Depuis l'accession du sultan Qabous au trône, le développement d'Oman repose sur l'exploitation des gisements de gaz et de pétrole découverts dans la deuxième moitié du siècle. Les revenus retirés des hydrocarbures en Oman se placent loin derrière ceux de la plupart des autres pays du Golfe persique, mais ils ont été suffisants pour enclencher un vaste mouvement de réforme et de progrès.

Cependant, dans cette société très traditionnelle, la légitimité du sultan dépend de la manière dont ces revenus sont redistribués et l'ensemble de la population scrute avec une grande acuité les conséquences sociales et économiques de la redistribution. Il n'est pas rare, lors de conférences ou de réunions officielles, de voir de simples sujets du sultan apostropher les autorités en les interrogeant sur l'apparente inégalité de la politique d'investissement. Dans les régions les plus éloignées de la capitale, le retard dans la construction d'une route, d'une école ou dans la modernisation d'un port pourra être jugé très durement par une population extrêmement sensible à ces problèmes. De fait, l'une des premières préoccupations du sultan lors de ses tournées de province est de montrer à la population et aux édiles locaux que personne ne sera oublié dans le grand jeu de la rente et des investissements de l'État.

 

·         Contrôler la population

Pour autant, la redistribution ne suffit pas toujours à apaiser les possibles revendications d'une population qui ne se prive jamais de débattre et de commenter les questions politiques. Car les Omanais, bien que pleinement dévoués à leur sultan, n'en sont pas moins de redoutables scrutateurs de leur propre société et des choix politiques de l'élite dirigeante.

Ainsi, les tournées de province et le mode de gouvernement traditionnel du sultan Qabous ont également pour but de contrôler, in situ, le degré d'allégeance de cette population, dans le cadre parfaitement orchestré de séances de doléances suivies de nombreuses manifestations de gratitude organisées par les gouverneurs de wilayat.

Il existe toutefois de nombreux autres moyens de contrôler en douceur cette population beaucoup moins docile qu'il n'y paraît. L'augmentation massive du nombre de fonctionnaires, en particulier dans la police et dans l'armée (ce qui peut paraître paradoxal dans un pays dépourvu d'ennemi et dont la criminalité est pour ainsi dire absente), constitue une garantie solide contre le chômage, de même que la forte incitation pour les entreprises à recruter des Omanais, de préférence à une main d'œuvre étrangère mieux formée et moins chère.

On pourra aussi citer l'exemple des taxis dont la licence est accordée très facilement aux fonctionnaires omanais, qui peuvent ainsi compléter leurs revenus. Tout naturellement, les conversations nouées avec leurs passagers permettront de glaner les renseignements qui alimenteront les rapports que les chauffeurs de taxi font régulièrement aux autorités.
#####
*Travail à faire*: Poursuivez le texte sur la rente pétrolière et le contrôle de la population en Oman, à la suite de sa dernière phrase.

*Données fournies*:
#####
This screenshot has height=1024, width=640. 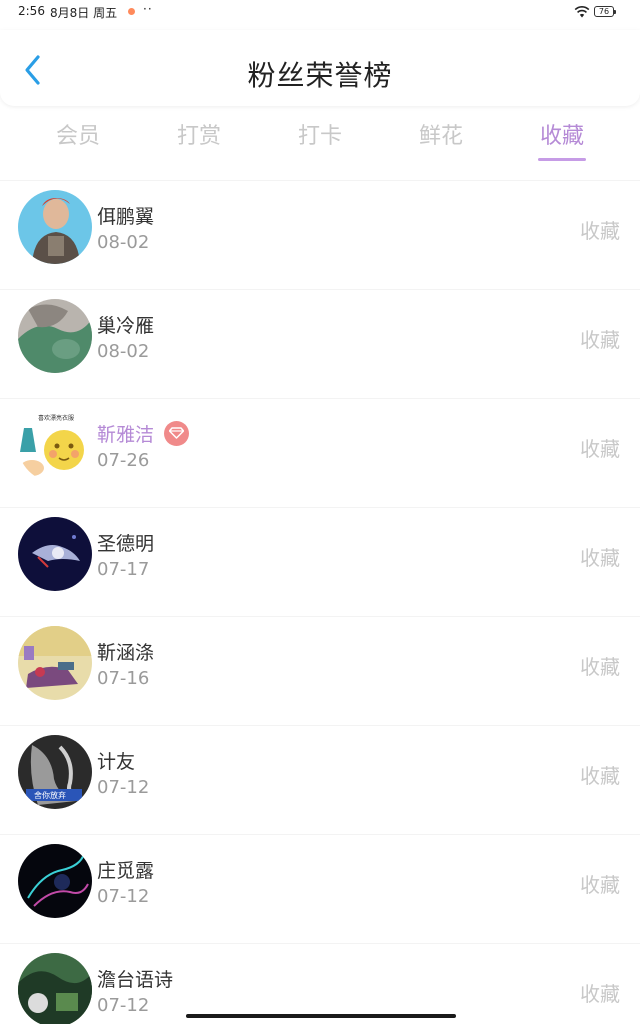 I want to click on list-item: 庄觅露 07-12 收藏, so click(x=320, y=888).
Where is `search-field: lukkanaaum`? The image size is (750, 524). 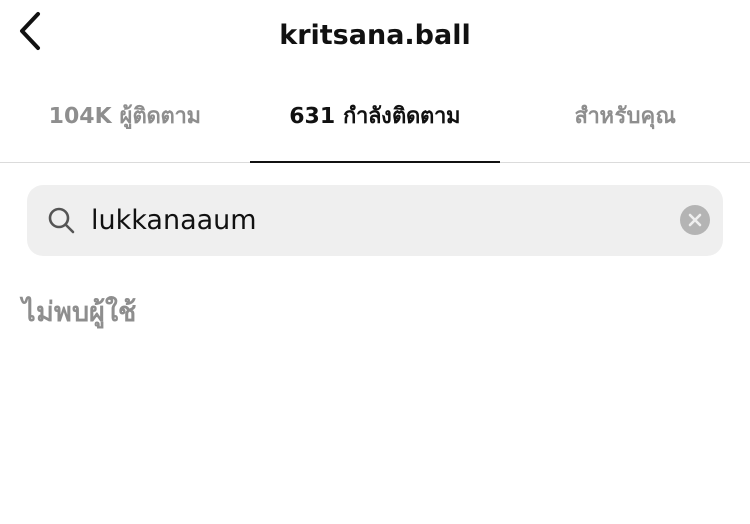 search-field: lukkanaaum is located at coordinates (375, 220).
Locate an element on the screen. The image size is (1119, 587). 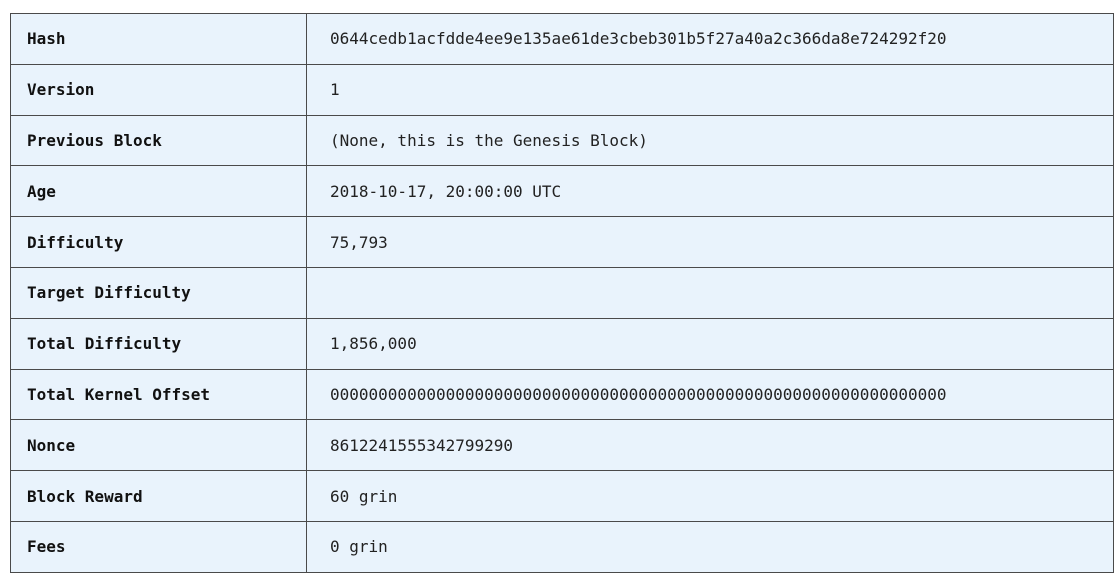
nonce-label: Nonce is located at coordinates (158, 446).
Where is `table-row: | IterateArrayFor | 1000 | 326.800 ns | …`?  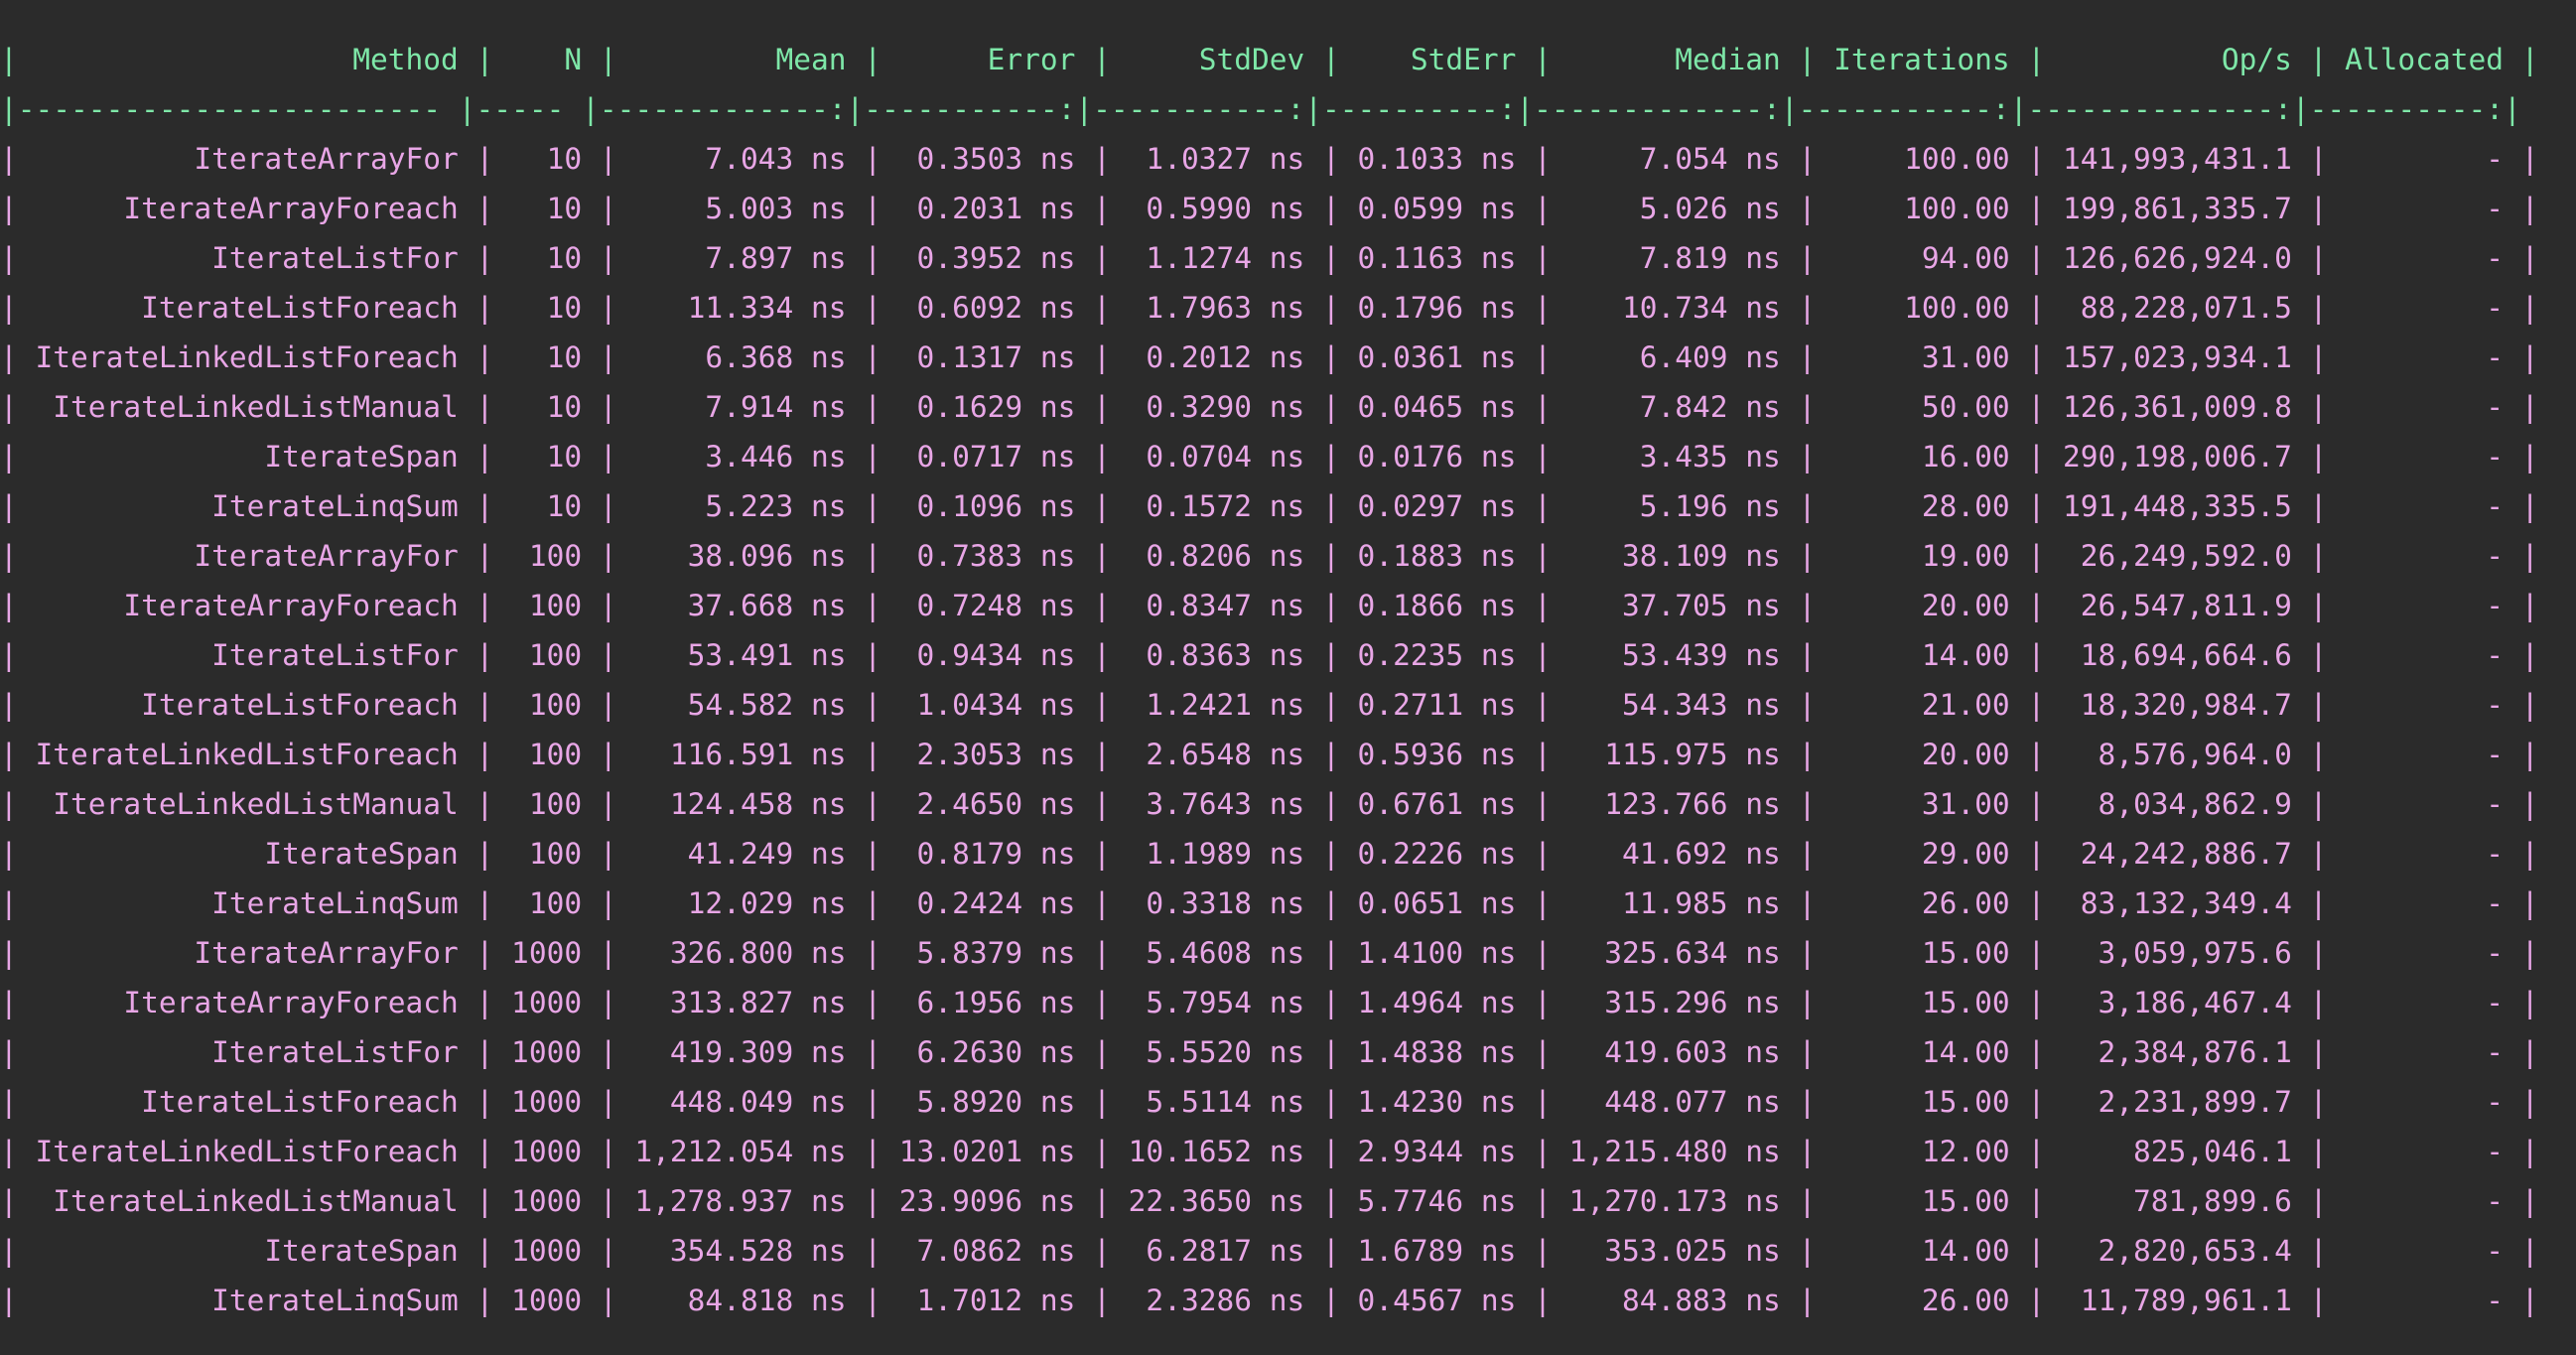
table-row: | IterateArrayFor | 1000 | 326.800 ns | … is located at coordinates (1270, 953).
#####
*Résultat de la tâche*:
Et que dire des grandes facilités de crédit accordées aux entreprises et aux particuliers par des banques appartenant pour la plupart à des proches de la famille royale? Obtenir un prêt immobilier est très accessible, et de très nombreuses familles omanaises accèdent aujourd'hui à la propriété tandis que le secteur du bâtiment ne cesse de prospérer. Conséquence induite: de plus en plus d'Omanais sont aujourd'hui tenus par les banques, et donc par l'aristocratie du régime.

 

·         L’avenir

La question de la succession du sultan Qabous occupe, en privé, de nombreuses conversations. Brièvement marié en 1976, le sultan n'a jamais repris d'épouse depuis son divorce et n'a jamais eu d'enfant, peut-être de peur de subir le même sort que son propre père. À sa mort, un conseil de famille et un conseil de défense seront chargés d'appliquer les consignes qu'il aurait laissées sous coffre. Le conseil de famille pourra donner sa bénédiction à l'héritier que le sultan aura couché sur son testament, ou bien désigner toute autre personne de son choix comme cela est stipulé par la «loi fondamentale de l'État» de 1996.

Les craintes et les doutes qui portent sur cette succession sont encore renforcés par un calcul simple: né en 1940 et jouissant apparemment d'une bonne santé, le sultan Qabous devrait pouvoir gouverner encore quelques années, mais le début du règne de son successeur pourrait correspondre avec l'épuisement des réserves en hydrocarbures du sultanat. Ainsi, le risque de voir s'installer sur le trône un homme non préparé, strictement contrôlé par la famille royale et en pleine crise économique, est donc réel et véritablement inquiétant à moyen terme.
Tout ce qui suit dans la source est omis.